No matter where you work or what position you occupy in the office hierarchy, it’s important to be real.
REAL: reliable, efficient, accountable and a listener.
Reliable
This boils down to doing what you say you’ll do, in a timely fashion. People who don’t — no matter what excuses they come up with (some border on emotional blackmail) — can’t be assessed as reliable. They may well be other things: brilliant, assertive, entrepreneurial, a master of information systems or anything else you care to name. But if they’re asked to do something and it doesn’t happen within the agreed timeframe, and this occurs rather too often, then case closed: that person cannot be relied on. Being reliable is the equivalent to sound construction principles. No amount of wolves huffing and puffing will cause your “house” to crumble, owing to cheapskate practices; it enhances your value.
Efficient
This involves getting something done in the most straightforward, least time-wasting and most useful way possible. Someone doing draft minutes on a laptop while a meeting takes place is clearly more efficient than typing them up later, with the outcome being that attendees receive their minutes fairly promptly (whether the minutes are effective as records of discussion may be another question). This demonstration of efficiency is maximised if everyone’s already agreed to the minutes template as a recipe for progressing activities on various fronts.
Efficiency operates in much the same way in other workplace and life situations. It’s a form of systematising actions that can be repeated to best effect. The trap lies in conflating efficiency with whether or not an exercise is worthwhile. Just because you’re efficient doesn’t mean what you’re doing is good or valid. So, try to think about what you’re doing while you do it … and for what results!
Accountable
Added to the above is the importance of being accountable. When you’re accountable, it means you have a healthy understanding of your role and being ready to answer for what you do, and/or knowing where the relevant authority ultimately resides. Organisations lacking clear and clearly-communicated lines of accountability are muddy places to work and you can be sure that it’s only a matter of time before something does go wrong, with buck-passing or scapegoating the inevitable result.
A listener
It’s amazing the amount of lip-service this quality attracts.

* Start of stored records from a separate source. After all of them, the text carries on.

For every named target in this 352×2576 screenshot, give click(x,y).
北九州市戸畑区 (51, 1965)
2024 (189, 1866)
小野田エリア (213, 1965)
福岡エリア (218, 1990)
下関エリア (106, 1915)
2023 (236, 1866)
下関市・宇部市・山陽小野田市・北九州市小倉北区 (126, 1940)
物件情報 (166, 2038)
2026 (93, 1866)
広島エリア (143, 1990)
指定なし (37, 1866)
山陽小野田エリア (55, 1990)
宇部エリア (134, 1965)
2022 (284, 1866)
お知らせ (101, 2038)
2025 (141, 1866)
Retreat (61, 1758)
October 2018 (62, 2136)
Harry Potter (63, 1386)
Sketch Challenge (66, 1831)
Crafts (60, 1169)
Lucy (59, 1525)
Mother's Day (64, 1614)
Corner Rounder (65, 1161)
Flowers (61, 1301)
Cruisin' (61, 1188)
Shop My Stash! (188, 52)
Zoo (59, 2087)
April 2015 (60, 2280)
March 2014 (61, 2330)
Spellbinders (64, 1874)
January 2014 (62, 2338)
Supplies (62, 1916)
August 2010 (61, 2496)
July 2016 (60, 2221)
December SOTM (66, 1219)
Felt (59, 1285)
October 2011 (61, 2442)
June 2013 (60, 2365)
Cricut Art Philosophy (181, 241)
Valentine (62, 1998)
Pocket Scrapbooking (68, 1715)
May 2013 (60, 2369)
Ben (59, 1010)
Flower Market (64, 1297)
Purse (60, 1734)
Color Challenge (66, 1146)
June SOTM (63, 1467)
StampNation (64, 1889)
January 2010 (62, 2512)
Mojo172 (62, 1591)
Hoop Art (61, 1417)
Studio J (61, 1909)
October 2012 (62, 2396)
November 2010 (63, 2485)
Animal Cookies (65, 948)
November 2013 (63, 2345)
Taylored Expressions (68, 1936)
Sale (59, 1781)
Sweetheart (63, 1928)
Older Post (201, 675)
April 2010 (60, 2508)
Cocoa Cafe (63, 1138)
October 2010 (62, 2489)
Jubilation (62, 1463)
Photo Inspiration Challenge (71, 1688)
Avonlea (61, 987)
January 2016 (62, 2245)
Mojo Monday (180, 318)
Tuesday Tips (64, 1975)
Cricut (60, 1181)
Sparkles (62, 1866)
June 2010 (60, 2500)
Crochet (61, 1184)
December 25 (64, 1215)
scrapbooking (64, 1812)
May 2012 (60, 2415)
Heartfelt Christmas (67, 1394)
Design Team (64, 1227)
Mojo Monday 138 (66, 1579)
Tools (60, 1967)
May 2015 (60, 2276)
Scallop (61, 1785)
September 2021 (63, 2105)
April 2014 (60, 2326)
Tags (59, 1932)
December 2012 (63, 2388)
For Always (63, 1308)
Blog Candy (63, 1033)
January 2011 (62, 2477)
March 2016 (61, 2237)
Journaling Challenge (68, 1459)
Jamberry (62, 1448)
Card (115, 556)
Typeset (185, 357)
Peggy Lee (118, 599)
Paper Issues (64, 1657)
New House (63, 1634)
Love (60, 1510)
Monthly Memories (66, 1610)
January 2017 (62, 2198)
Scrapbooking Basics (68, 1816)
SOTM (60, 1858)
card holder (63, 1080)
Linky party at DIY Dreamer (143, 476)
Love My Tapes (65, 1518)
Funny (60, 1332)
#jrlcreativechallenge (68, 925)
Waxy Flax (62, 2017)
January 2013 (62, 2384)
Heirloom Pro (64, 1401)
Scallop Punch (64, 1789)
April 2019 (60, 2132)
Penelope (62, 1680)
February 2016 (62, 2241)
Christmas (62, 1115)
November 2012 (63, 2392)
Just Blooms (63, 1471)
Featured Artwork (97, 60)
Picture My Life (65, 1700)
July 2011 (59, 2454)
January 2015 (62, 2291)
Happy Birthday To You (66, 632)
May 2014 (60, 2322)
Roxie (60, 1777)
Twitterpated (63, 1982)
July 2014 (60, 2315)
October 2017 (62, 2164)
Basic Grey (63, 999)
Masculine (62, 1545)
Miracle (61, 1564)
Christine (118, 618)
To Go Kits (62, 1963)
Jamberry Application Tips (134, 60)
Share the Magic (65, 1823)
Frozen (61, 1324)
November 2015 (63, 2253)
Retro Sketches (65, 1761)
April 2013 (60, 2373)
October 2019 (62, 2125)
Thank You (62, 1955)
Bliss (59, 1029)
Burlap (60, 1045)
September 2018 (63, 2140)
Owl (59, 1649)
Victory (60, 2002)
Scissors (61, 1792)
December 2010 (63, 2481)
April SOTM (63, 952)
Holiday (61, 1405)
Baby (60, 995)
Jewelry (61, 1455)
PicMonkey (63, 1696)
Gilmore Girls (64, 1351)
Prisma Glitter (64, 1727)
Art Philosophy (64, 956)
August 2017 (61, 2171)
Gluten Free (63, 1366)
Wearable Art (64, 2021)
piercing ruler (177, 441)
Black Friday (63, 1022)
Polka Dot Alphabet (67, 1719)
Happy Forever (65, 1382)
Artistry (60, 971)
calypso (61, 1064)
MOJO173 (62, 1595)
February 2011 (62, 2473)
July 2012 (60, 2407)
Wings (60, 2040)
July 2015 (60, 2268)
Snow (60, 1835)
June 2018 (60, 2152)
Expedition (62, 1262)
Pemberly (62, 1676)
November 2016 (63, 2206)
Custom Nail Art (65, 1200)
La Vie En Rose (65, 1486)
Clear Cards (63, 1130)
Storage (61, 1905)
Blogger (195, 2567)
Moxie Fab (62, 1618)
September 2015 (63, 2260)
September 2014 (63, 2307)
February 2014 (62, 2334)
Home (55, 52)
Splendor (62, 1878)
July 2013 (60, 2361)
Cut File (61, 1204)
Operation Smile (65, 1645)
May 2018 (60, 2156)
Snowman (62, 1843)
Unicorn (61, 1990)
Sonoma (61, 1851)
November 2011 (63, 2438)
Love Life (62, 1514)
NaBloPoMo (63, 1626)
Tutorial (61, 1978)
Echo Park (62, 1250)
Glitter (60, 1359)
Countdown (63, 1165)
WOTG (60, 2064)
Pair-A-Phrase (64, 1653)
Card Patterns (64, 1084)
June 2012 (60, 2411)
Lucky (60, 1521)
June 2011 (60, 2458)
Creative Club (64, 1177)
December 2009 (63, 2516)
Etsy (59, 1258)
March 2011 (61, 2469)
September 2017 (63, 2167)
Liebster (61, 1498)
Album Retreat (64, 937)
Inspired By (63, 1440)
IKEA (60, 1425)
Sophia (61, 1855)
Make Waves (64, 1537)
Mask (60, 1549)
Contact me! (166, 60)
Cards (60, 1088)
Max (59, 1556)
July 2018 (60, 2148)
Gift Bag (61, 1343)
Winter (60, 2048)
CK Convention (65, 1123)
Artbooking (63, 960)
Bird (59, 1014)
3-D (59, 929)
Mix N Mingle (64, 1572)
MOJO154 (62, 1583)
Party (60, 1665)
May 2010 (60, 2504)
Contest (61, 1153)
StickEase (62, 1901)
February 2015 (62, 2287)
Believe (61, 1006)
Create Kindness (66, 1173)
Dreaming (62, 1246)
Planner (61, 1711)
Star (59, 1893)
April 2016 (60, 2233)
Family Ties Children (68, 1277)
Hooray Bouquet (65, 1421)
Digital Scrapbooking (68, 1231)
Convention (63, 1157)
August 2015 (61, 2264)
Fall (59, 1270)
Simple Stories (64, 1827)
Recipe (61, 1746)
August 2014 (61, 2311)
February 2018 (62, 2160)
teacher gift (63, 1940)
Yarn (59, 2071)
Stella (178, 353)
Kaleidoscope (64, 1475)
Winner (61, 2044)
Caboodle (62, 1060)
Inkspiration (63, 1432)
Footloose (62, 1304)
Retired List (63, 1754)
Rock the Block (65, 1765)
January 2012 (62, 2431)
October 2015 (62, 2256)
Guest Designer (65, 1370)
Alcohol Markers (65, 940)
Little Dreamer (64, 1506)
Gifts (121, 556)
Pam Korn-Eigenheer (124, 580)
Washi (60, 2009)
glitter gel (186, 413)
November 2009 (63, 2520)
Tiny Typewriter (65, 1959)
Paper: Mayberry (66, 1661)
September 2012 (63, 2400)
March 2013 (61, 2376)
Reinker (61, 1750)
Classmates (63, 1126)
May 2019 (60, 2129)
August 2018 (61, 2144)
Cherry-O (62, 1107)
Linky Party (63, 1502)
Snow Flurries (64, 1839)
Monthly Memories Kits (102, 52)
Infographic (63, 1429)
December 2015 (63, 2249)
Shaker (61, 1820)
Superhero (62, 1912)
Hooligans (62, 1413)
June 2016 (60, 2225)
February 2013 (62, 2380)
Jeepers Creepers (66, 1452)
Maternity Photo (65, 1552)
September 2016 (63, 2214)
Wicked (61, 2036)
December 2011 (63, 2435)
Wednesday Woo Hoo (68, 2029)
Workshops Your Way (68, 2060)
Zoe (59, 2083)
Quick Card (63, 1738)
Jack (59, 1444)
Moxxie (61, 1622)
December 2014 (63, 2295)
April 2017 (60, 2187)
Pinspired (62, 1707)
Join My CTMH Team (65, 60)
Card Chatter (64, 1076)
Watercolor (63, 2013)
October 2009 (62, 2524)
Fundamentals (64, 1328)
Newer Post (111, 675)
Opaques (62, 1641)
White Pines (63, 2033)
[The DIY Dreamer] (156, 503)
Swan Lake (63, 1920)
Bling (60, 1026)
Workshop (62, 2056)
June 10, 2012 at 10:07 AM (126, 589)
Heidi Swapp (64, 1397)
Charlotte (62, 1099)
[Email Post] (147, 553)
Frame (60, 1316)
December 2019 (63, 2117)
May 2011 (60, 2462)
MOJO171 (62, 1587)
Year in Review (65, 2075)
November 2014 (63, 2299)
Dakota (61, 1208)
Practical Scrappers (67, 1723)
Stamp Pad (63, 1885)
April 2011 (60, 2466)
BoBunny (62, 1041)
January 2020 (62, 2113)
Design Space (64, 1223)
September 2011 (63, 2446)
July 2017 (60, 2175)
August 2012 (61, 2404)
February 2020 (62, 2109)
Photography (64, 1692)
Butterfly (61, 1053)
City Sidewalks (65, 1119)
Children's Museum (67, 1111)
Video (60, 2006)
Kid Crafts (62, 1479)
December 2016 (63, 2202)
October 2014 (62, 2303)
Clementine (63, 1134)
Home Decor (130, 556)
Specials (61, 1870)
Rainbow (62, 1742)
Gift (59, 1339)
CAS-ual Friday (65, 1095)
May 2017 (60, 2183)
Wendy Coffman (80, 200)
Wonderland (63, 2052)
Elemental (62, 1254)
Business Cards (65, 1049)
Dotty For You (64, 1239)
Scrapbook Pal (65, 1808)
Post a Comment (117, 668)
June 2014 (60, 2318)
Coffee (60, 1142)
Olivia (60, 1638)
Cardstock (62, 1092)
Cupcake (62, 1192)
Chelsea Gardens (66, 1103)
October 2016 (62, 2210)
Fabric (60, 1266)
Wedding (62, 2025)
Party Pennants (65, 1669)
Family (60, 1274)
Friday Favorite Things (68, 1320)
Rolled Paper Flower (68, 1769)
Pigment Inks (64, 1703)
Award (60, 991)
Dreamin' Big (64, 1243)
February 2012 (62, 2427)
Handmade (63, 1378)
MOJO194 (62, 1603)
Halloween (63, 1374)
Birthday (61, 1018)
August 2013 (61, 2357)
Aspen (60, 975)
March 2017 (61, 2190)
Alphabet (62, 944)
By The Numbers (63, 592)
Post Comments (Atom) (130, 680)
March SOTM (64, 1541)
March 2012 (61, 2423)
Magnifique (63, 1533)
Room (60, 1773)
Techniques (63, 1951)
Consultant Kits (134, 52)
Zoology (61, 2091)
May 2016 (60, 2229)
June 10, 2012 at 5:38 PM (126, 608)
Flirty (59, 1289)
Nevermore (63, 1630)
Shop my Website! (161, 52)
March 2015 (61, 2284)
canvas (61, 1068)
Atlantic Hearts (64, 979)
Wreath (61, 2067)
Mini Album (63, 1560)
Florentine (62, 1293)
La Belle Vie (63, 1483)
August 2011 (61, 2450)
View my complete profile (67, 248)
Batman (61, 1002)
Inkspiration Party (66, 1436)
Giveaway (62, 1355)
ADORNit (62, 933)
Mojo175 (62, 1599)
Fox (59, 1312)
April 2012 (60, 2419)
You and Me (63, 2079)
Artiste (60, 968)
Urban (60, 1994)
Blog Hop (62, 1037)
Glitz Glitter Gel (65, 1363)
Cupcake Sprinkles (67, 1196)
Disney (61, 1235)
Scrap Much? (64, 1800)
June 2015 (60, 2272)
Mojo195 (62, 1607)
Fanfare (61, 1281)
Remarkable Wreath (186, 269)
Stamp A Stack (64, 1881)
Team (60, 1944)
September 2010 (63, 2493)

Many managers pride themselves on being excellent listeners, except they often are not.
Consider Manager X who has a reputation for impatience. His/her mind works undeniably fast, he/she speaks rapidly and articulately, but his/her listening mode is geared for one thing — catching others out.
It’s not much use possessing lynx ears if yours is an adversarial mindset; that’s not listening. Listening improves when your mind and attitudes are receptive to hearing what others have to say, even if it’s unpalatable at times. If democracy is analogous to a conversation, so is listening. You and the other party are not talking to or at each other, you are conversing with each other. It takes practice, particularly if you’re like Manager X.
The good news is, you can give feedback! Quietly and tactfully point out to him/her the issues, give examples, and you will probably see a real effort to listen emerge. Manager X will be all the better for it, and in turn, people will want to listen to him/her, instead of playing a dead bat to the demands.
Who is the real you? How you measure up to the above attributes refines much of the answer that you alone can supply.